*Trecho do texto:*
+ + + + + + +
O resultado é a pequenez que vivemos dentro do Direito do Trabalho.  Não há mais possibilidade para o diálogo, para pensamento divergente.  Os dois grandes grupos já estão formados: progressistas e conversadores (como inclusive já abordei nesta mesma coluna). Ser tachado num deles significa exclusão do outro. O resultado é que não existe mais liberdade de expressão, ressalvada a assunção de todas as consequências por se assumir uma posição.  E pouco importa tentar explicar que não se enquadra nem em um nem no outro, a lógica da guerra não faz concessões e precisa desumanizar o adversário, para justificar qualquer tipo de atuação a fim de vencê-lo.

Neste ponto, o leitor deve estar fazendo um juízo de valor sobre minha posição, que não pretendo defender nem enunciar, mas que espero seja tomada a partir das mais de duas décadas de atuação na Justiça do Trabalho (e não de duas laudas deste texto).  A bem da verdade, pouco importa como serei rotulado, desde que o alerta fique claro nestas linhas: há uma concertação para impedir o florescimento de uma nova Justiça do Trabalho e um novo Direito do Trabalho.
+ + + + + + +
*Conteúdo da listagem:*

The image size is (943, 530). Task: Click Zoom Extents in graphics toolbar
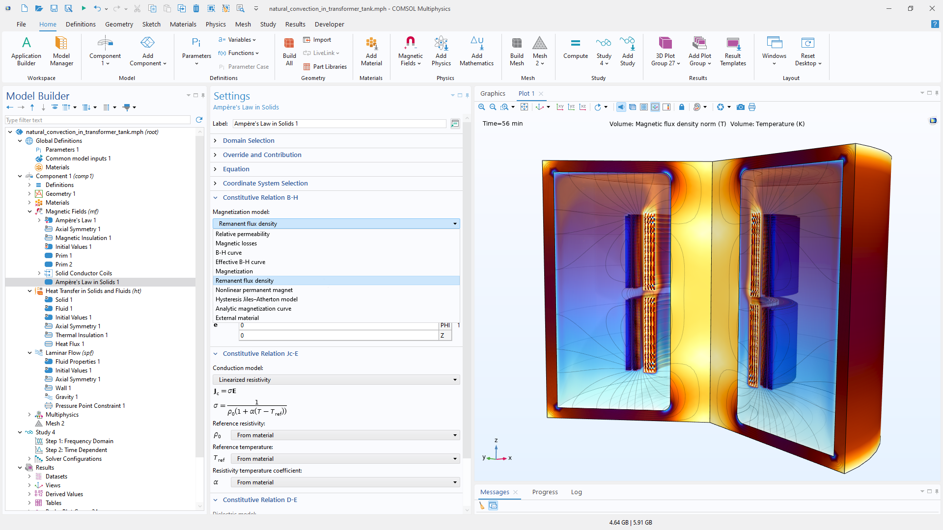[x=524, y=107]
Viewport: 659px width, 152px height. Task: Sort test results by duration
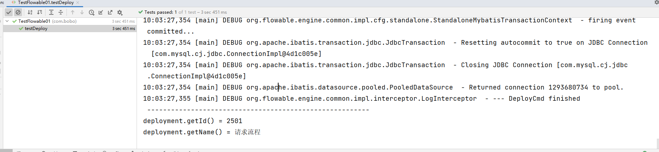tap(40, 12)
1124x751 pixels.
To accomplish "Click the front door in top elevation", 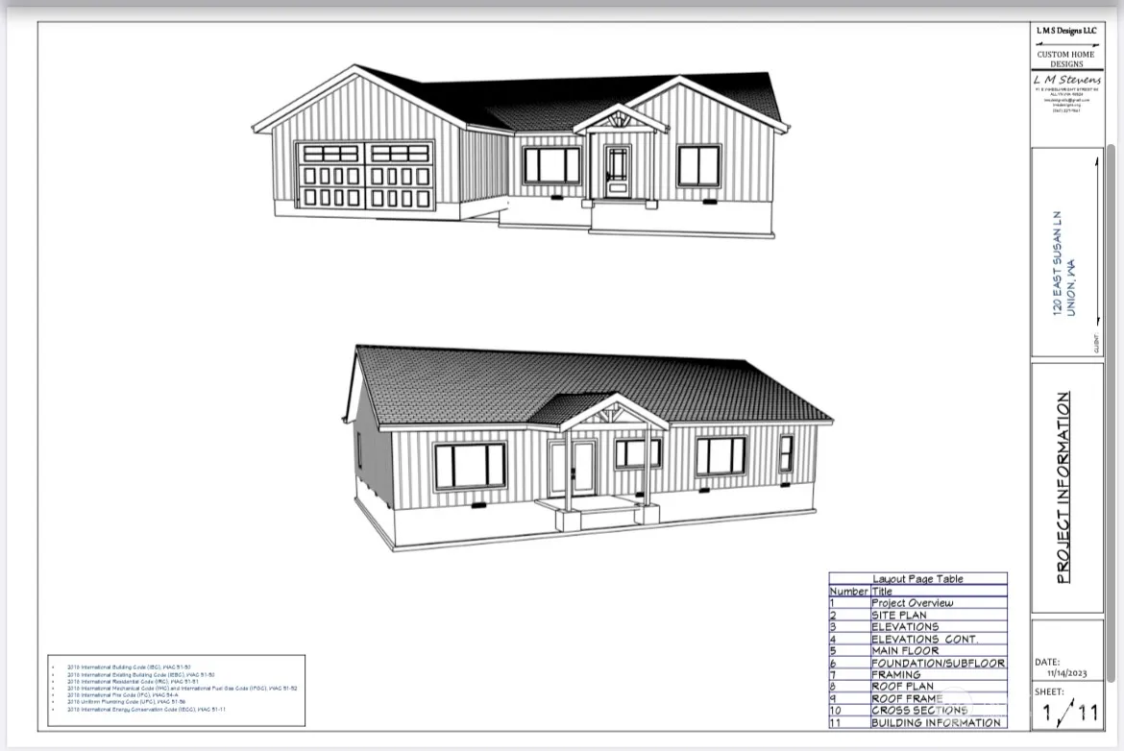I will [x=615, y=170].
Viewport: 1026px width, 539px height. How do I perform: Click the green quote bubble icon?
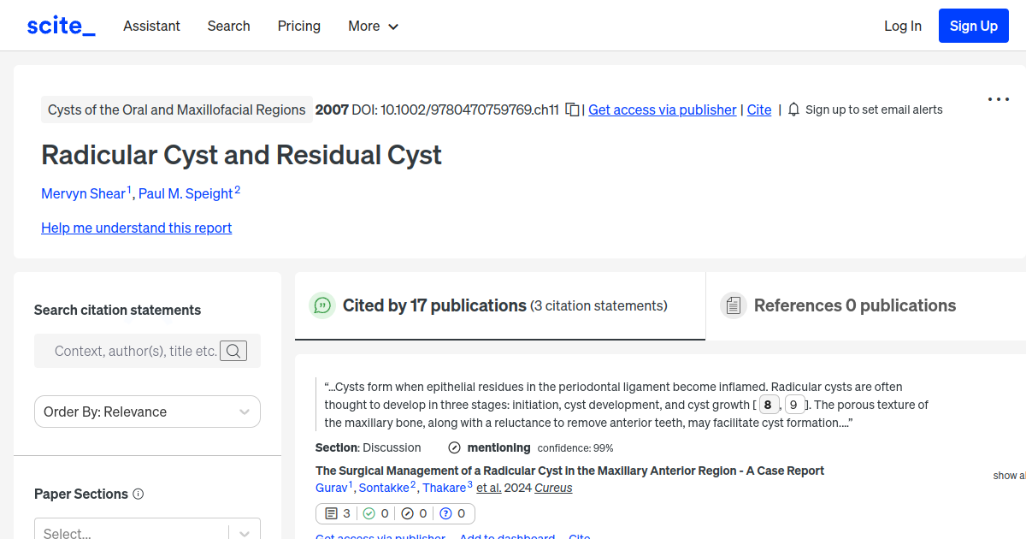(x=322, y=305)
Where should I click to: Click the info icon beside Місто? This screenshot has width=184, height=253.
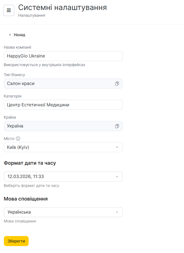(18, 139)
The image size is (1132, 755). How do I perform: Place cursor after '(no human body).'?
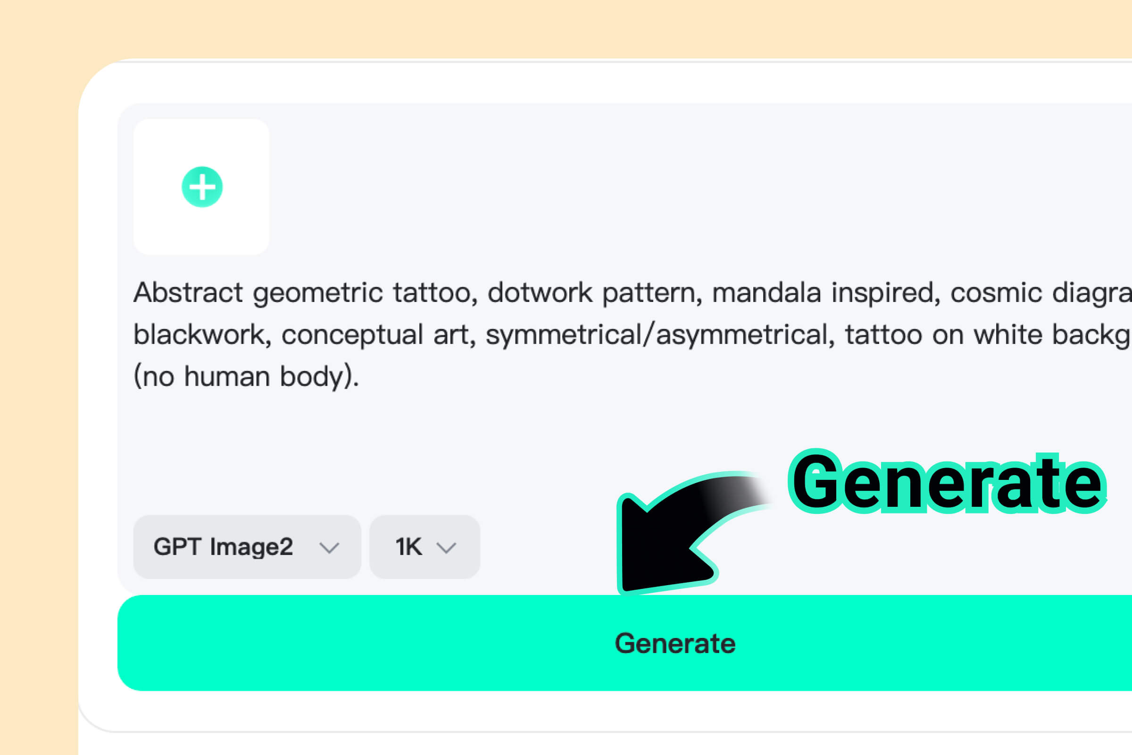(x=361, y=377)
+ + + + + + +
*Enunciado da tarefa A:*
Responda às perguntas abaixo com base no texto sobre o Direito do Trabalho:
(i) Que lógica, segundo o texto, não faz concessões e precisa desumanizar o adversário?
(ii) Por quanto tempo se estende a atuação na Justiça do Trabalho mencionada no texto?
(iii) Segundo o alerta final, a concertação existente visa impedir o florescimento de quê?
*Enunciado da tarefa B:* Transcreva, do texto sobre o Direito do Trabalho, a passagem que começa em "O resultado é a" e termina em "fim de vencê-lo.".
*Enunciado da tarefa C:* Escreva a continuação do texto sobre o Direito do Trabalho, a partir da última frase apresentada.

*Resposta A:*
(i) A lógica da guerra.
(ii) Por mais de duas décadas.
(iii) De uma nova Justiça do Trabalho e de um novo Direito do Trabalho.

*Resposta B:*
O resultado é a pequenez que vivemos dentro do Direito do Trabalho.  Não há mais possibilidade para o diálogo, para pensamento divergente.  Os dois grandes grupos já estão formados: progressistas e conversadores (como inclusive já abordei nesta mesma coluna). Ser tachado num deles significa exclusão do outro. O resultado é que não existe mais liberdade de expressão, ressalvada a assunção de todas as consequências por se assumir uma posição.  E pouco importa tentar explicar que não se enquadra nem em um nem no outro, a lógica da guerra não faz concessões e precisa desumanizar o adversário, para justificar qualquer tipo de atuação a fim de vencê-lo.

*Resposta C:*
Não podemos sucumbir ao medo nem deflagrar um combate ao juiz que não é considerado progressista, humanista ou qualquer "ista" que seja.  Não podemos sucumbir a uma retórica que toca os corações e esquecer a realidade que nos assola: apenas 15% da população brasileira em geral está no modelo tradicional do Direito do Trabalho. Para 85% dos brasileiros a opção é um vazio protetivo.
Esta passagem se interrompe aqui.